(CN) – A group of Wal-Mart employees waited too long to sue over their alleged exposure to carbon monoxide gas in the freezer section of Wal-Mart’s distribution center in Kentucky, the 6th Circuit ruled.
The Cincinnati appeals court agreed with a federal judge that the plaintiffs — current and former Wal-Mart employees and their spouses — should have sued within a year of their last alleged exposure to the gas.
The plaintiffs blamed the exposure on two companies, Unarco Material Handling and Atlas Material Handing, which allegedly operated propane-powered welders inside the distribution center. Wal-Mart was not a party to the lawsuit.
Another group of employees had sued within Kentucky’s one-year statute of limitations and eventually settled their claims with Unarco and Atlas.

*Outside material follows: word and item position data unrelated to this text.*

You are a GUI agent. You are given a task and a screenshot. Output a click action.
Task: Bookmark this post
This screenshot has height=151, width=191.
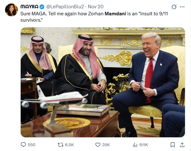[x=173, y=145]
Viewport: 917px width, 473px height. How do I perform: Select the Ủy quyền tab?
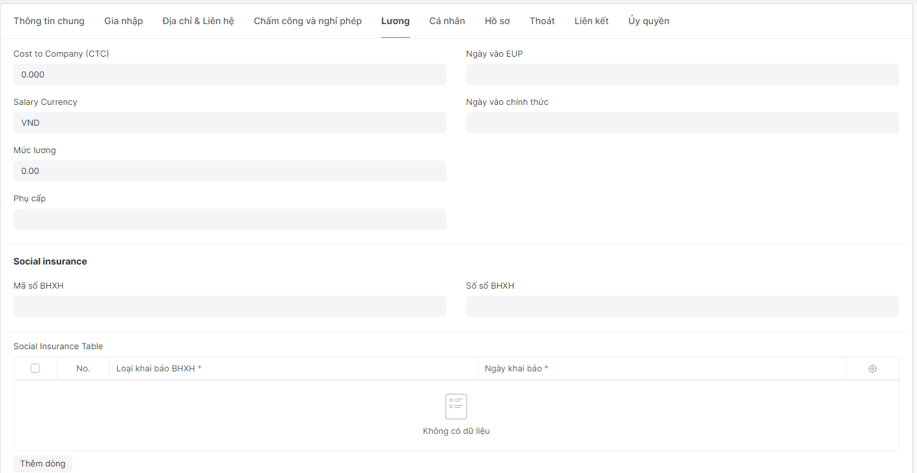pos(648,21)
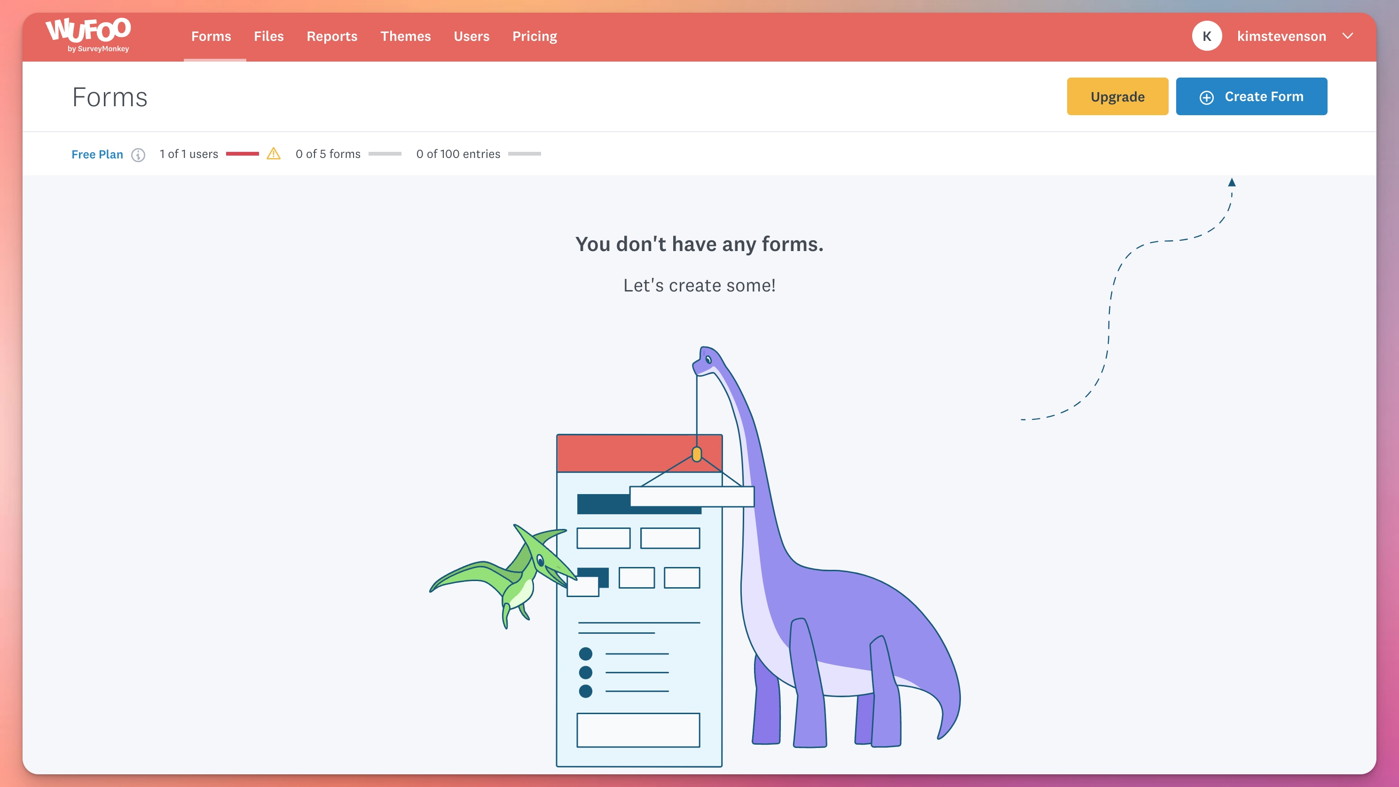Open the Files navigation menu item
The width and height of the screenshot is (1399, 787).
click(x=269, y=37)
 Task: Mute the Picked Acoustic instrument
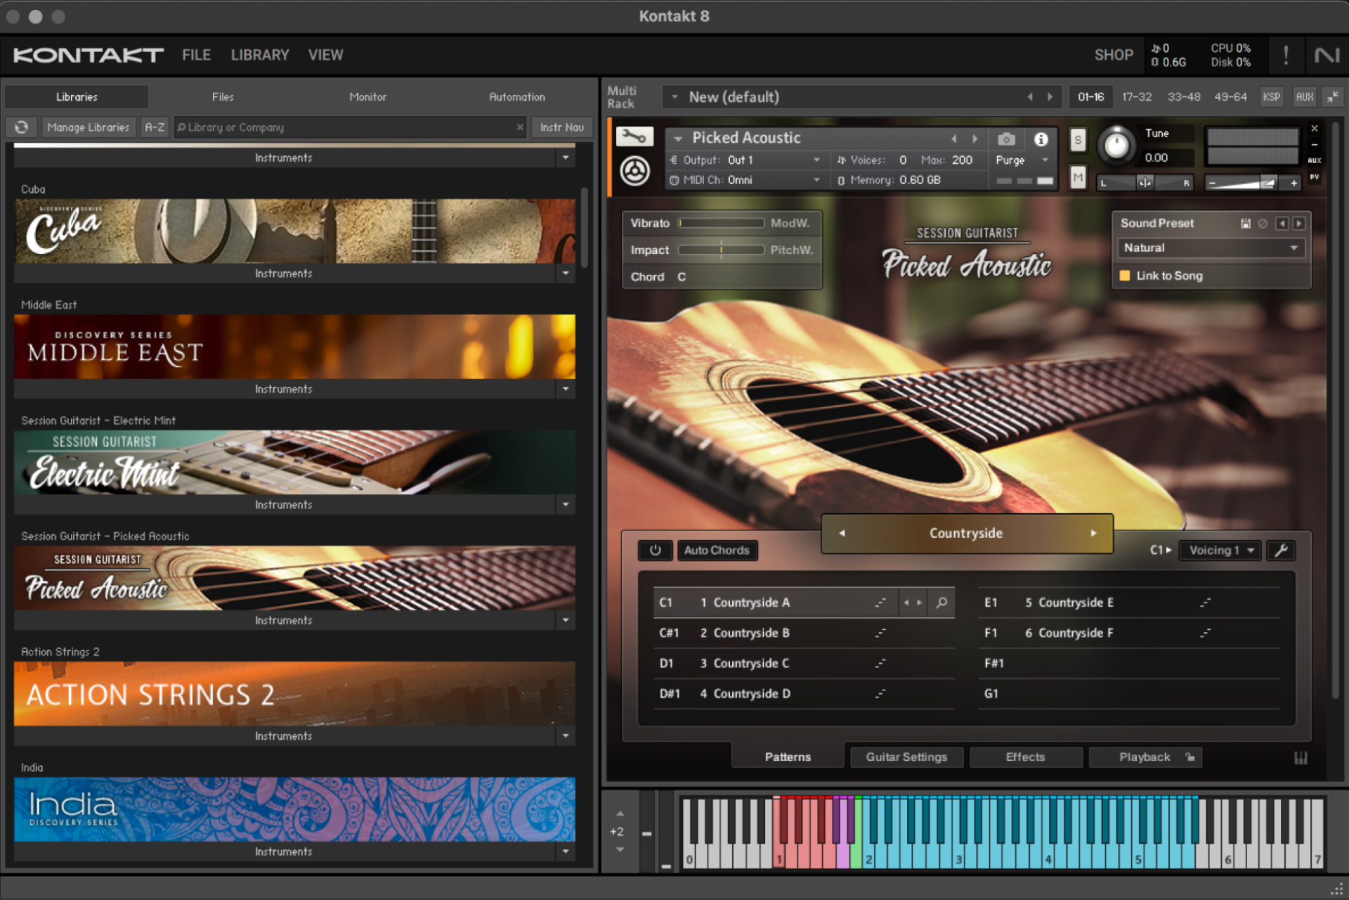click(x=1078, y=178)
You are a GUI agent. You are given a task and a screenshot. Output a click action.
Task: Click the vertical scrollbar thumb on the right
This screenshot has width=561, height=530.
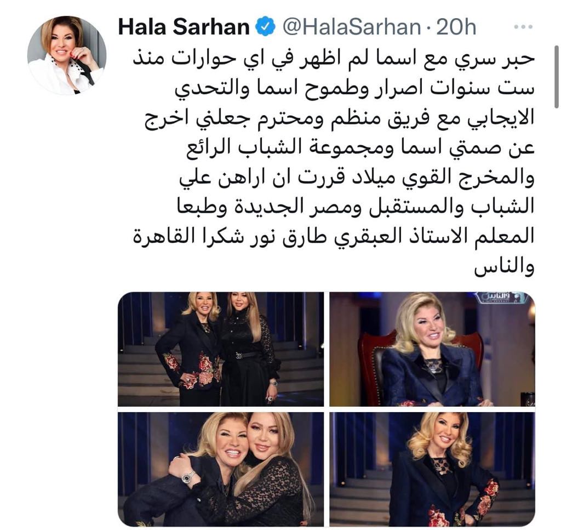(x=557, y=77)
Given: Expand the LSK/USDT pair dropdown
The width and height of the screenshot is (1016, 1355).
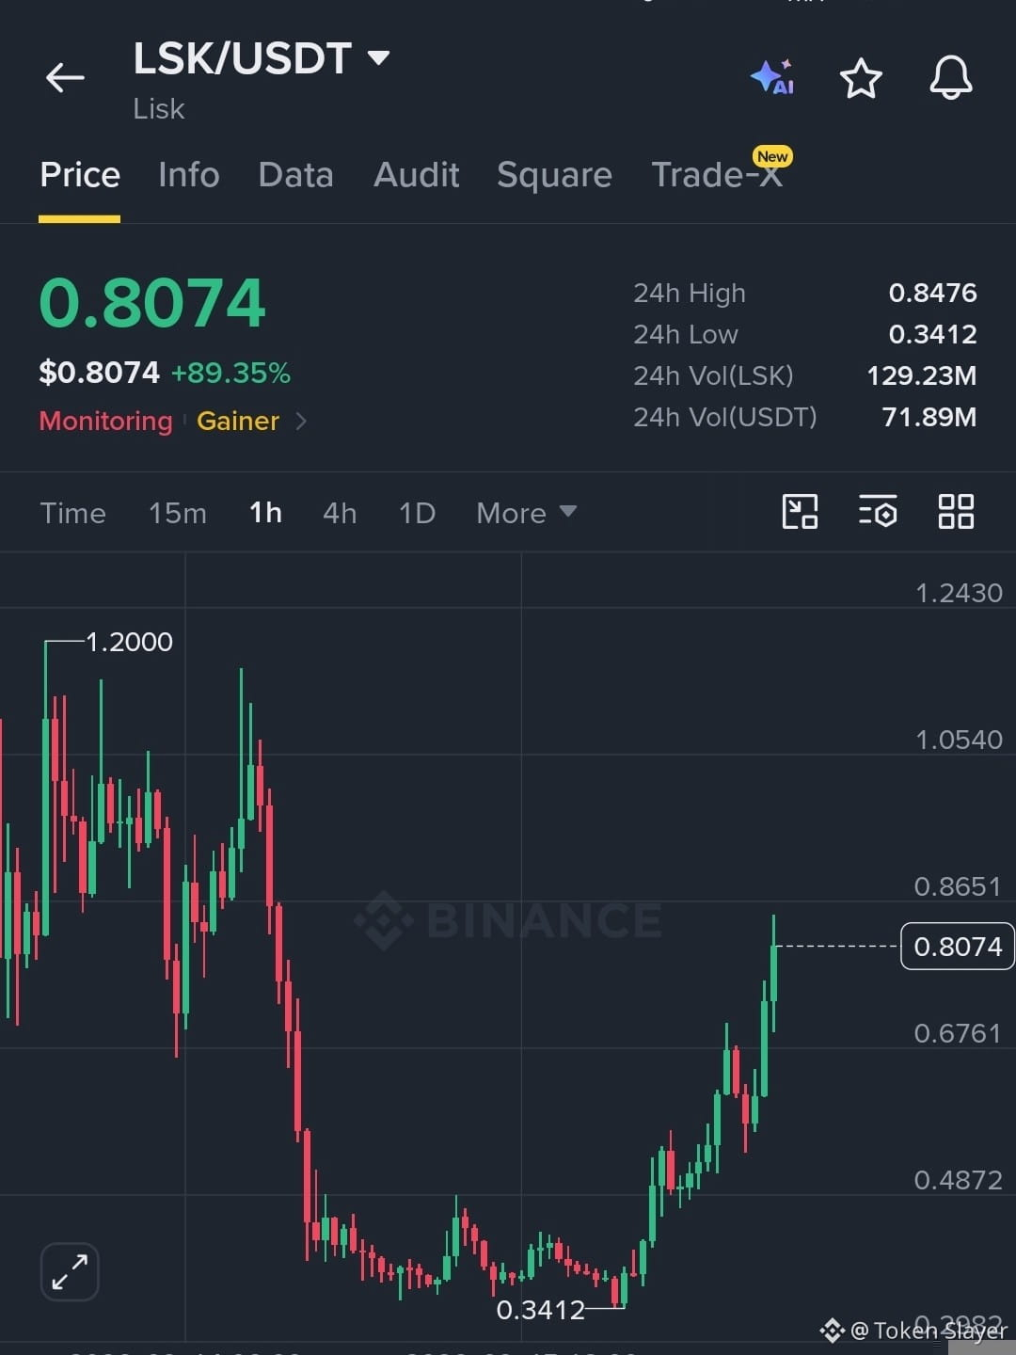Looking at the screenshot, I should 378,58.
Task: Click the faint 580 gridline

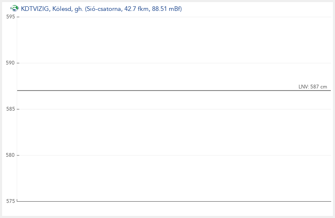Action: [168, 155]
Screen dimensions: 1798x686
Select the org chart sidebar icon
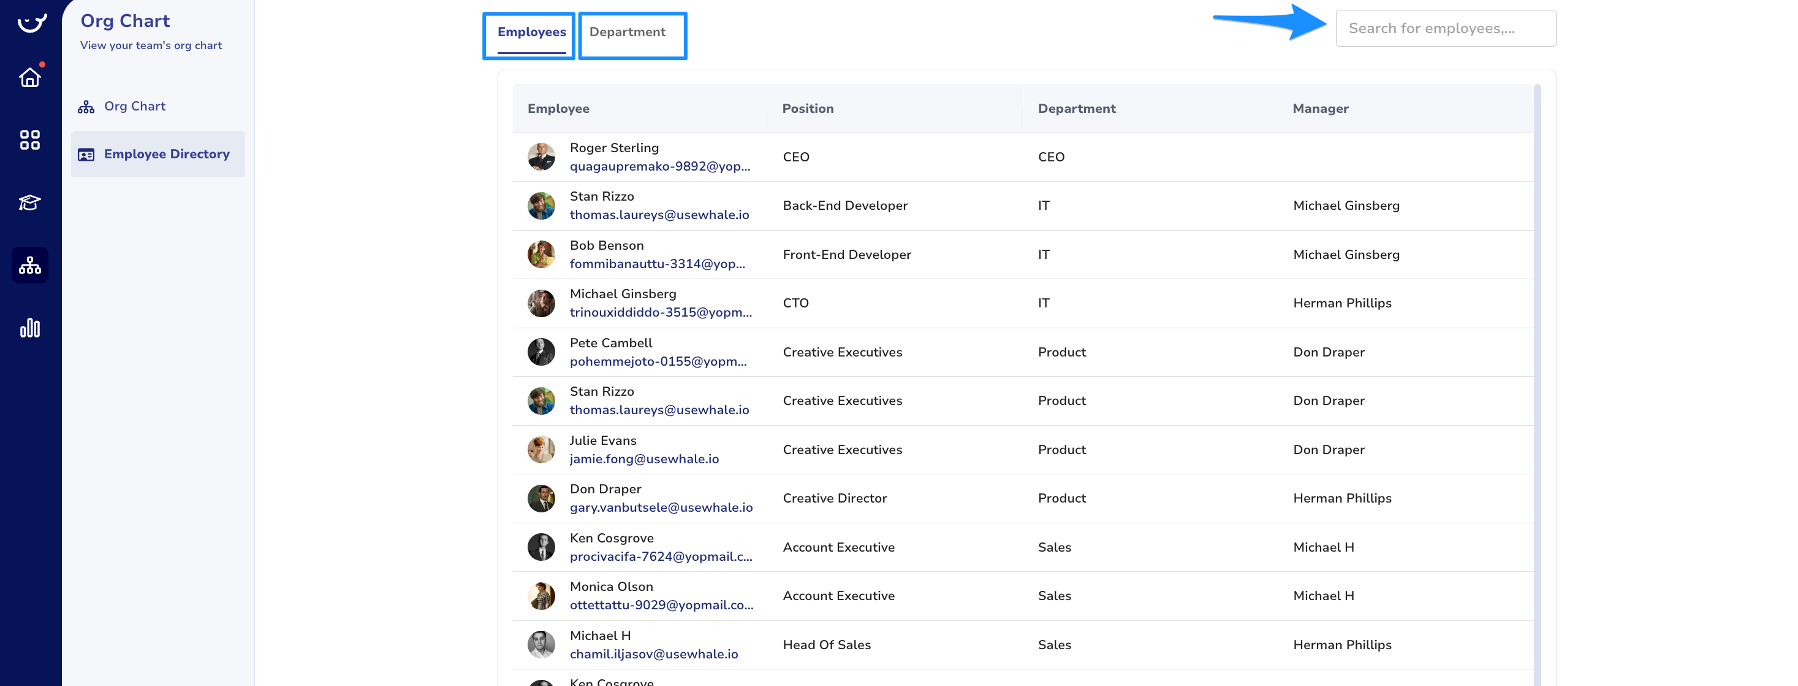click(x=30, y=265)
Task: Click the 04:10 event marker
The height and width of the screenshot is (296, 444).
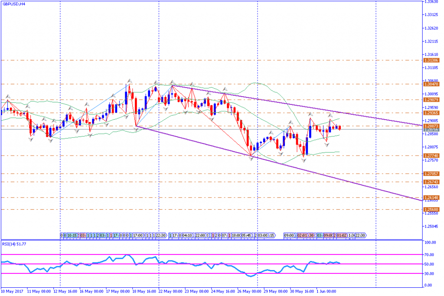Action: [187, 235]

The distribution center employees who sued later, dubbed the “new plaintiffs” by the 6th Circuit, argued that the companies had been notified of their claims by the original plaintiffs’ timely lawsuit.
Judge Richard Griffin rejected this view as “myopic.”
He also tossed the plaintiffs’ “half-hearted argument” that their injuries from the carbon monoxide exposure were latent, and thus weren’t known right away.
“[T]he new plaintiffs concede that their injuries from carbon monoxide exposure, like those of the timely plaintiffs, manifested immediately,” Griffin wrote.
The three-judge panel concluded that the lawsuit was properly dismissed as time-barred.